1
$\begingroup$

I do have a problem with achieving convergence in Newton method (using Armijo rule) for system of algebraic non-linear equations. I suspect that my function is not continuously differentiable, however I'd like to be sure if that is so.
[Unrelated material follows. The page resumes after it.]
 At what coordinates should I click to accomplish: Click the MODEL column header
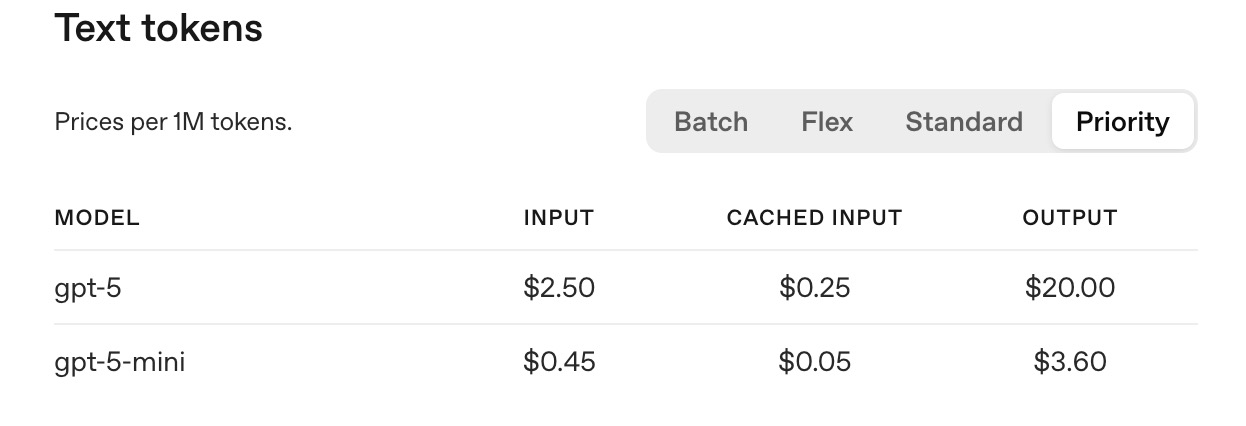(97, 218)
How do I test it if my F( x ) is Lipschitz continuously differentiable?

Thanks in advance, Regards

  • 0
    Then see [here](http://en.wikipedia.org/wiki/Lipschitz_continuity).2012-05-16

1 Answers 1

2

Two conditions are being confused here, because the second one is less known and is inconsistently named.

  1. A function $f$ (either scalar or vector valued) is Lipschitz if there is a constant $L$ such that $\|f(x)-f(y)\|\le L\|x-y\|$ for all $x,y$. This is denoted by $f\in\mathrm{Lip}(U)$ or $f\in C^{0,1}(U)$ where $U$ is the domain of $f$.
  2. A function $f$ is Lipschitz smooth or Lipschitz continuously differentiable if there is a constant $L$ such that $\|\nabla f(x)-\nabla f(y)\|\le L\|x-y\|$ for all $x,y$. This is denoted by $\nabla f\in\mathrm{Lip}(U)$ or $f\in C^{1,1}(U)$ where $U$ is the domain of $f$.

That is, the second condition is the Lipschitz continuity of first-order derivatives. A sufficient condition for $f\in C^{1,1}$ is that the second derivative of $f$ is bounded: see $C^{1,1}$ regularity.